Tantangan A: Kutip tanpa perubahan bagian teks tentang novel Layar Terkembang dari "Pemikiran STA mengenai" sampai "dan pembaruan besar-besaran.".
Tantangan B: Teruskan tulisan tentang novel Layar Terkembang, dimulai setelah kalimat terakhir yang tercantum.

Potongan Dokumen:
+++++
Pemikiran STA mengenai kebudayaan modern
yang dirasa mampu menjadikan bangsa Indonesia dapat bersaing dengan
bangsa-bangsa lain yang telah maju dan memiliki kebudayaan tinggi inilah yang
menyebabkan penulis merealisasikan dalam bentuk karakter yang digunakan pada
setiap tokoh yang ia gambarkan. Penulis bertujuan atau mencita-citakan agar
novel yang mewakili pemikirannya,mampu mendorong bangsa ini dapat bangkit,
kondisi kebudayaannya yang menyedihkan harus diperbaiki dengan melakukan
perubahan dan pembaruan besar-besaran.
2)
Psikologi
Karya Sastra
a. Sinopsis Novel Layar
Terkembang
Tuti dan Maria
adalah kakak beradik, anak Raden Wiriatmadja mantan Wedana daerah Banten. Ibu
mereka telah meninggal 2 tahun silam. Meskipun mereka adik-kakak, mereka
memiliki watak yang sangat berbeda. Tuti si sulung yang berusia 25 tahun adalah
seorang gadis yang pendiam, tegap, kukuh pendiriannya, jarang sekali memuji,
dan aktif dalam organisasi-organisasi wanita. Sedangkan Maria si bungsu yang
berusia 20 tahun ini adalah gadis yang periang, lincah, dan mudah kagum.
Suatu ketika
kakak beradik itu pergi ke sebuah gedung akuarium pasar ikan dimana mereka
bertemu Yusuf, mahasiswa Kedokteran dari Martapura, Sumatera Selatan. Hubungan
ketiganya semakin dekat setelah pertemuan itu. Terutama dengan Maria. Rupanya
Yusuf telah menaruh hati kepada Maria. Keesokan harinya, ia bertemu gadis
tersebut dalam perjalanannya ke sekolah. Dan semenjak pertemuan keduanya itu,
Yusuf mulai sering menjemput Maria untuk berangkat sekolah dan sudah mulai
berani berkunjung ke rumah Maria. Sementara itu Tuti dan ayahnya melihat
hubungan kedua remaja itu tampak bukan lagi hubungan persahabatan biasa. Sementara Tuti semakin menyibukkan dirinya
dengan membaca dan menghadiri Kongres pada hak-hak perempuan.
+++++
Data Tersimpan:
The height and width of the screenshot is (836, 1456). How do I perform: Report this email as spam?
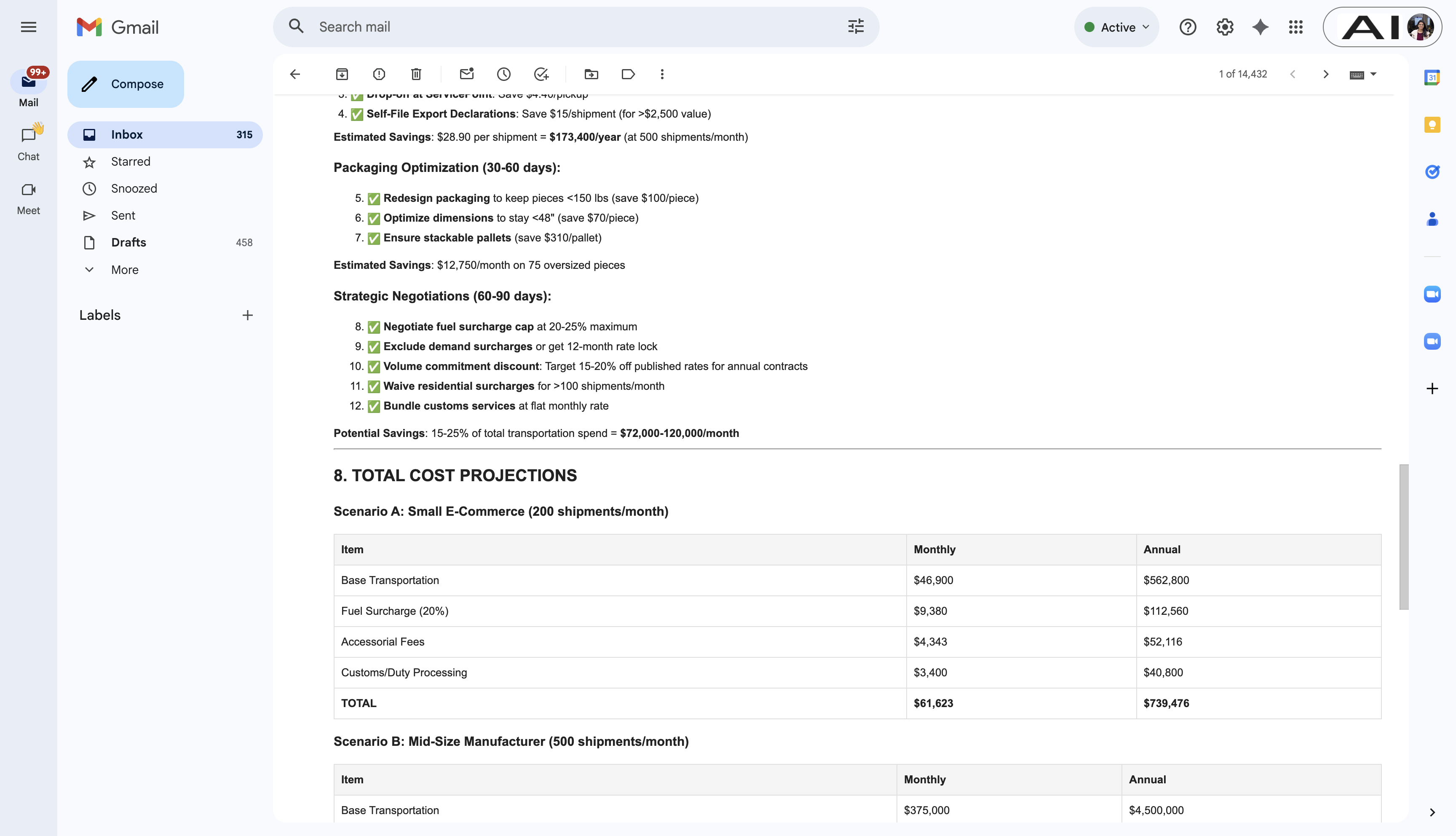379,74
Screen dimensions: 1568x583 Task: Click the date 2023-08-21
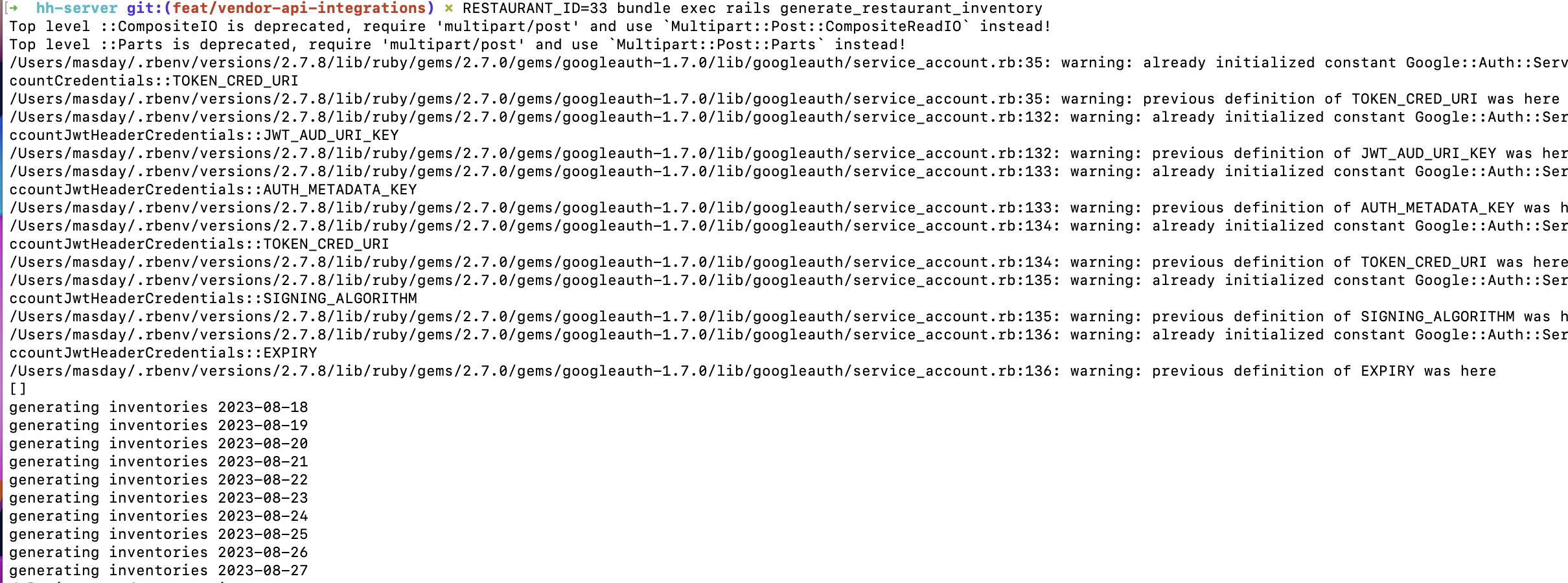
+++++
Tanggapan A:
Pemikiran STA mengenai kebudayaan modern
yang dirasa mampu menjadikan bangsa Indonesia dapat bersaing dengan
bangsa-bangsa lain yang telah maju dan memiliki kebudayaan tinggi inilah yang
menyebabkan penulis merealisasikan dalam bentuk karakter yang digunakan pada
setiap tokoh yang ia gambarkan. Penulis bertujuan atau mencita-citakan agar
novel yang mewakili pemikirannya,mampu mendorong bangsa ini dapat bangkit,
kondisi kebudayaannya yang menyedihkan harus diperbaiki dengan melakukan
perubahan dan pembaruan besar-besaran.

Tanggapan B:
Selepas
ujian doctoral berakhir, Yusuf pulang untuk berlibur ke tempat asalnya di
Mertapura,Sumatra Selatan. Selama berlibur, keduanya saling berkirim surat.
Sehingga hal itu justru membuat Yusuf
semakin merasa rindu kepada Maria. Hubungan keduanya semakin dekat ketika Yusuf
kembali ke jakarta dan mengunjungi Maria yang sudah pindah ke Bandung, dan saat
mereka berjalan-jalan ke air terjun dago, di situlah Yusuf menyatakan
perasaannya kepada Maria.
Rupanya hubungan Yusuf dan Maria menimbulkan
pertentangan di antara kakak beradik tersebut. Tuti memberikan nasehat kepada
Maria bahwa hubungan tersebut pada akhirnya akan memperbudak hati dan
pikirannya. Namun Maria yang tak sepaham dengan pemikiran Tuti dengan tegas
membantah. Bahkan sampai memicu pertengkaran di antara keduanya. Semenjak
kejadian itu, Tuti sama sekali tidak berbicara dengan Maria, diapun merasa
sendiri dan sepi dalam kehidupannya.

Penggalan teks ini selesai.